Rename "GUI agent" to "interface agent" throughout the rows below. Copy everything else in them unchanged.

Start of SOURCE RECORDS

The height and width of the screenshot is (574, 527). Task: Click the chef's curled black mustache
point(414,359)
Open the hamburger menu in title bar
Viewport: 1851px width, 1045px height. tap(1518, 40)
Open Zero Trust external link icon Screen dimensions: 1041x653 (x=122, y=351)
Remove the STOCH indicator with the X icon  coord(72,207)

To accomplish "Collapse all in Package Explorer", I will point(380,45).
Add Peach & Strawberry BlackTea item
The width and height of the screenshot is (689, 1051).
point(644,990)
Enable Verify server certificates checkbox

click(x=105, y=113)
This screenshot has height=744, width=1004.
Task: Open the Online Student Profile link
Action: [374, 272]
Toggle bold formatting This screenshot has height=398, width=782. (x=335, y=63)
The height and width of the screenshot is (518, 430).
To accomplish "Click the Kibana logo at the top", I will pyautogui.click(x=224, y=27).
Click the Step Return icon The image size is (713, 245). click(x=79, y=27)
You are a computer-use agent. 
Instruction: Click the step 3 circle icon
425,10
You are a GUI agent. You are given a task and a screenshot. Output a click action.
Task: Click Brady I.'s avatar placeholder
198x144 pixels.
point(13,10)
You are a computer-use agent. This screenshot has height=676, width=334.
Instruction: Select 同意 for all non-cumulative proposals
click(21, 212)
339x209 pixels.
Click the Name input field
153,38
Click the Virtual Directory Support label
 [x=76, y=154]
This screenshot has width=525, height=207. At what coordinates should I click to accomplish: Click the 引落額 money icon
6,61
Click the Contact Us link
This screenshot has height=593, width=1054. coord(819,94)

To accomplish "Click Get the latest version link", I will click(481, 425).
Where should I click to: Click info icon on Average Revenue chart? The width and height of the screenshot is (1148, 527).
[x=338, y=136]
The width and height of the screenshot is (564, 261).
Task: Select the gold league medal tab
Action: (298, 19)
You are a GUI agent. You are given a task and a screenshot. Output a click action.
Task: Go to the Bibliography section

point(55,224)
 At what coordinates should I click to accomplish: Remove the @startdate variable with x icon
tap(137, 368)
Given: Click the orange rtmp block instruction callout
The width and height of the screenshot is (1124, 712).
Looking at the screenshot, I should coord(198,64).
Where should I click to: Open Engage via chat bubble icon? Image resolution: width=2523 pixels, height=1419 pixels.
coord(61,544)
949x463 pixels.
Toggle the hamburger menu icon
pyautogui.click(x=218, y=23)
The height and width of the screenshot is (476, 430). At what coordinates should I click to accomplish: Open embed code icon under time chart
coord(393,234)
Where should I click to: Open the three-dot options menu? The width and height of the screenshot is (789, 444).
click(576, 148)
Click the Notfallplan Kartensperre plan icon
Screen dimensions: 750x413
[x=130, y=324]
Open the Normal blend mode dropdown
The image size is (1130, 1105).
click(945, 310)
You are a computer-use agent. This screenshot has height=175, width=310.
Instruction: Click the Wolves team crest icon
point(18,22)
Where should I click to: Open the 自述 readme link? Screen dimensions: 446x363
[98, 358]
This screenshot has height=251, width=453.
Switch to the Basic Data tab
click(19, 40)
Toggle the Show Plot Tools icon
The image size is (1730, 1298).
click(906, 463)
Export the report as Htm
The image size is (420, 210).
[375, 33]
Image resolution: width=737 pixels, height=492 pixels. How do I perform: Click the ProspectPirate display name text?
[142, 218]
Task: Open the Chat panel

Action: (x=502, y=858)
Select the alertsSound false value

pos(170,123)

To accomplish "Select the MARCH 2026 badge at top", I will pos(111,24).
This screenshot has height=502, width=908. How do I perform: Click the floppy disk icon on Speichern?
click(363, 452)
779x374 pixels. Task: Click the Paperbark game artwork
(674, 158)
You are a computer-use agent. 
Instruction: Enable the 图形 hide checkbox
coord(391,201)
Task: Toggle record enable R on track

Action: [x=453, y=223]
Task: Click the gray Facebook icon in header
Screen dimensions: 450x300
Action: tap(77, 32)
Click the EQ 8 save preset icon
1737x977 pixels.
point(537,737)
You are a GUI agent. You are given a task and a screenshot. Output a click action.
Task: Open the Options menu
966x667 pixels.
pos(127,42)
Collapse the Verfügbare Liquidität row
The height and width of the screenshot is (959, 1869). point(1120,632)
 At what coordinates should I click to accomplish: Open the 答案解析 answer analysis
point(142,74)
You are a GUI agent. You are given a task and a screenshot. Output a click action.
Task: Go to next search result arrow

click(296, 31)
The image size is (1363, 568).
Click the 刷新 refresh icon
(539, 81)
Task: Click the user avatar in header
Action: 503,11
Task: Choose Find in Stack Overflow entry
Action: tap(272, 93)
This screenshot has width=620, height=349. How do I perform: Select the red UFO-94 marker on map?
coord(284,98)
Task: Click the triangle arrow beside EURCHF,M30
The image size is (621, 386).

End of SOURCE RECORDS

TASK ANSWER:
The height and width of the screenshot is (574, 527). Task: Click the chef's curled black mustache
point(414,359)
Open the hamburger menu in title bar
Viewport: 1851px width, 1045px height. tap(1518, 40)
Open Zero Trust external link icon Screen dimensions: 1041x653 (x=122, y=351)
Remove the STOCH indicator with the X icon  coord(72,207)

To accomplish "Collapse all in Package Explorer", I will point(380,45).
Add Peach & Strawberry BlackTea item
The width and height of the screenshot is (689, 1051).
point(644,990)
Enable Verify server certificates checkbox

click(x=105, y=113)
This screenshot has height=744, width=1004.
Task: Open the Online Student Profile link
Action: [374, 272]
Toggle bold formatting This screenshot has height=398, width=782. (x=335, y=63)
The height and width of the screenshot is (518, 430).
To accomplish "Click the Kibana logo at the top", I will pyautogui.click(x=224, y=27).
Click the Step Return icon The image size is (713, 245). click(x=79, y=27)
You are a computer-use agent. 
Instruction: Click the step 3 circle icon
425,10
You are a interface agent. You are given a task and a screenshot. Output a click action.
Task: Click Brady I.'s avatar placeholder
198x144 pixels.
point(13,10)
You are a computer-use agent. This screenshot has height=676, width=334.
Instruction: Select 同意 for all non-cumulative proposals
click(21, 212)
339x209 pixels.
Click the Name input field
153,38
Click the Virtual Directory Support label
 [x=76, y=154]
This screenshot has width=525, height=207. At what coordinates should I click to accomplish: Click the 引落額 money icon
6,61
Click the Contact Us link
This screenshot has height=593, width=1054. coord(819,94)

To accomplish "Click Get the latest version link", I will click(481, 425).
Where should I click to: Click info icon on Average Revenue chart? The width and height of the screenshot is (1148, 527).
[x=338, y=136]
The width and height of the screenshot is (564, 261).
Task: Select the gold league medal tab
Action: (298, 19)
You are a interface agent. You are given a task and a screenshot. Output a click action.
Task: Go to the Bibliography section

point(55,224)
 At what coordinates should I click to accomplish: Remove the @startdate variable with x icon
tap(137, 368)
Given: Click the orange rtmp block instruction callout
The width and height of the screenshot is (1124, 712).
Looking at the screenshot, I should coord(198,64).
Where should I click to: Open Engage via chat bubble icon? Image resolution: width=2523 pixels, height=1419 pixels.
coord(61,544)
949x463 pixels.
Toggle the hamburger menu icon
pyautogui.click(x=218, y=23)
The height and width of the screenshot is (476, 430). At what coordinates should I click to accomplish: Open embed code icon under time chart
coord(393,234)
Where should I click to: Open the three-dot options menu? The width and height of the screenshot is (789, 444).
click(576, 148)
Click the Notfallplan Kartensperre plan icon
Screen dimensions: 750x413
[x=130, y=324]
Open the Normal blend mode dropdown
The image size is (1130, 1105).
click(945, 310)
You are a computer-use agent. This screenshot has height=175, width=310.
Instruction: Click the Wolves team crest icon
point(18,22)
Where should I click to: Open the 自述 readme link? Screen dimensions: 446x363
[98, 358]
This screenshot has height=251, width=453.
Switch to the Basic Data tab
click(19, 40)
Toggle the Show Plot Tools icon
The image size is (1730, 1298).
click(906, 463)
Export the report as Htm
The image size is (420, 210).
[375, 33]
Image resolution: width=737 pixels, height=492 pixels. How do I perform: Click the ProspectPirate display name text?
[142, 218]
Task: Open the Chat panel

Action: (x=502, y=858)
Select the alertsSound false value

pos(170,123)

To accomplish "Select the MARCH 2026 badge at top", I will pos(111,24).
This screenshot has height=502, width=908. How do I perform: Click the floppy disk icon on Speichern?
click(363, 452)
779x374 pixels. Task: Click the Paperbark game artwork
(674, 158)
You are a computer-use agent. 
Instruction: Enable the 图形 hide checkbox
coord(391,201)
Task: Toggle record enable R on track

Action: [x=453, y=223]
Task: Click the gray Facebook icon in header
Screen dimensions: 450x300
Action: tap(77, 32)
Click the EQ 8 save preset icon
1737x977 pixels.
point(537,737)
You are a interface agent. You are given a task and a screenshot. Output a click action.
Task: Open the Options menu
966x667 pixels.
pos(127,42)
Collapse the Verfügbare Liquidität row
The height and width of the screenshot is (959, 1869). point(1120,632)
 At what coordinates should I click to accomplish: Open the 答案解析 answer analysis
point(142,74)
You are a interface agent. You are given a task and a screenshot. Output a click action.
Task: Go to next search result arrow

click(296, 31)
The image size is (1363, 568).
Click the 刷新 refresh icon
(539, 81)
Task: Click the user avatar in header
Action: 503,11
Task: Choose Find in Stack Overflow entry
Action: tap(272, 93)
This screenshot has width=620, height=349. How do I perform: Select the red UFO-94 marker on map?
coord(284,98)
Task: Click the triangle arrow beside EURCHF,M30
The image size is (621, 386).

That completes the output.